Mercredi 28 Février 2007
Par
L’expérience consciente de la vie éduque la volonté de grandir afin de servir son pays.
Cette observation générale peut tenir lieu d´illustration au récit autobiographique intitulé La Vie d´un orphelin de Ameur Khider, ancien militant de l´Étoile Nord-Africaine et du Parti du Peuple Algérien. «Terminé le 25 octobre 1971, avant sa mort, survenue quelques années plus tard, en 1995»,
le manuscrit, proposé à l´éditeur, a inspiré un vif intérêt de le publier après des retouches indispensables d´ordre technique et matériel. L´éditeur nous rassure: «La pensée de l´auteur a été respectée d´une façon rigoureuse et certaines expressions, reflets de sa personnalité, ont été maintenues, sans aucune modification. Ce sont bien les mémoires authentiques de Ameur Khider que nous présentons aux chercheurs et aux lecteurs, d´une façon générale, avec sa pleine responsabilité.»
D´autre part, en conclusion, Ameur Khider avait tenu à justifier l´objet de son récit: «Si j´ai relaté ma vie dans cet ouvrage, c´est dans le but de faire connaître la vie du mouvement national. Ce n´est point pour parler de ma personne, ni de ma vie en tant qu´orphelin. Malheureusement, on peut comparer ma vie d´orphelin à celle de milliers d´Algériens qui gémissaient sous les lois d´exception (code de l´indigénat). Ne pouvant plus supporter le joug impérialiste, notre génération s´est engagée dans une lutte ardente pour préparer le peuple algérien à la révolution. Une génération de notre peuple réalisa le rêve de leurs aînés en se sacrifiant glorieusement aux champs d´honneur pour que l´Algérie vive jusqu´à la fin des siècles.» En fait, la pensée qui a guidé Ameur Khider, tout au long de sa vie, c´est bien cette évidence qu´il a lui-même exprimée comme une proposition définitive: «Que celui qui opte pour améliorer le sort des autres, améliorera le sien.»
Le document, en manuscrit, a été, pour l´édition, revu dans ce sens: Au titre «La vie d´un orphelin» donné par l´auteur, le sous-titre, «Mémoires d´un grand militant», a été ajouté; le récit a été accommodé, ainsi qu´il en ressortait, en deux parties, la première évoque «La prise de conscience» en Algérie, la seconde porte sur le militantisme et «L´organisation politique» en France.
Ce document n´est sans doute pas un travail d´une trop grande précision des faits et des relations entre des militants de la première heure comme le souhaiteraient tous ceux qui s´intéressent au mouvement politique de la résistance algérienne au système colonial français.

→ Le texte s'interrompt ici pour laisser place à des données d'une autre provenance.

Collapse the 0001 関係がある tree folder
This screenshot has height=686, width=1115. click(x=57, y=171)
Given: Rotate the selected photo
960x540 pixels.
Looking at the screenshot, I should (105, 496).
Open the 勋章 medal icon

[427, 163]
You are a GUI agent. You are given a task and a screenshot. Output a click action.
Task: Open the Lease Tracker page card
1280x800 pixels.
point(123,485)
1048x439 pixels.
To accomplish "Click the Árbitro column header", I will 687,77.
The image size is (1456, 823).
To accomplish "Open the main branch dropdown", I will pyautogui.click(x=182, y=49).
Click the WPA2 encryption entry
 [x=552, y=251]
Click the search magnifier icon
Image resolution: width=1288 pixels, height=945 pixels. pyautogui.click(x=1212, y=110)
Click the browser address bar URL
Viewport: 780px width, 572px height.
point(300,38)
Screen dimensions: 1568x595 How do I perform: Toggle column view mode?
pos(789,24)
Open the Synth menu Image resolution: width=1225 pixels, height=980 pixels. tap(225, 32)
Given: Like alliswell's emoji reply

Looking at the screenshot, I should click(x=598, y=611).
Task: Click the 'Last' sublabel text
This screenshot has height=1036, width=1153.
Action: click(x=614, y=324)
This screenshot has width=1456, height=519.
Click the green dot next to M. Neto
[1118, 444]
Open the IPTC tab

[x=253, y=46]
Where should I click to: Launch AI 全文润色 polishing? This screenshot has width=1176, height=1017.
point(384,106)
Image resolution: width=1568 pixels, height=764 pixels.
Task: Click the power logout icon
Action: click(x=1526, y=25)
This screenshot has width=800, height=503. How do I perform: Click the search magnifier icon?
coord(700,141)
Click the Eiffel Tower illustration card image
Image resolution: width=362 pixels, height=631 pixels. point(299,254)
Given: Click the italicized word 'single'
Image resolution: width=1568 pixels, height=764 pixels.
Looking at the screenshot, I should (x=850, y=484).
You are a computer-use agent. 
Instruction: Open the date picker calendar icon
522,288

Il n´empêche que la sincérité de l´auteur de dire le vrai apparaît nettement dans le ton émouvant, la fougue prodigieuse, la sagesse et l´humilité de son propos, et tout particulièrement dans l´accent de bon sens du paysan, peu scolarisé, mais superbement intelligent, qui raconte sa vie de militant. Après la mort de son père, âgé de quarante-huit ans, en 1916, voici donc Ameur orphelin à huit ans, avec deux soeurs mariées et deux frères même pas adolescents. Lui avait pu jusque là aller à l´école. Mais l´héritage laissé par le père est bien pauvre, «Il faut bien maintenant gagner notre vie par nous-mêmes», se résout-il à annoncer à sa mère. À Dellys, dans la région, sur la côte jusqu´à Alger, une vie inconnue commence, difficile, aléatoire, pleine de souvenirs, malgré tout.
Il la raconte. Il est berger, ouvrier à tout faire, écolier par intermittence, ouvrier saisonnier dans les plantations des colons, et le goût de la première victoire contre l´injustice et l´exclusion… Bientôt, le 16 octobre 1929, c´est le départ en France: l´exil et l´espoir d´un royaume (peut-être de solitude ou de solidarité) à se construire.
Puis premier emploi, première adhésion syndicale, première rencontre avec des militants algériens, premières activités pour un journal et une organisation nationale. La flamme du nationalisme brûle en lui: Ameur Khider côtoie les grands chefs et milite de toute la foi dont il est capable pour sa patrie.
Le récit qu´il fait de sa vie est à la fois enthousiasmant et bouleversant. Être homme de ce niveau de conscience et d´humilité, c´est, en vérité, l´unique destin de tout ce qui vit libre.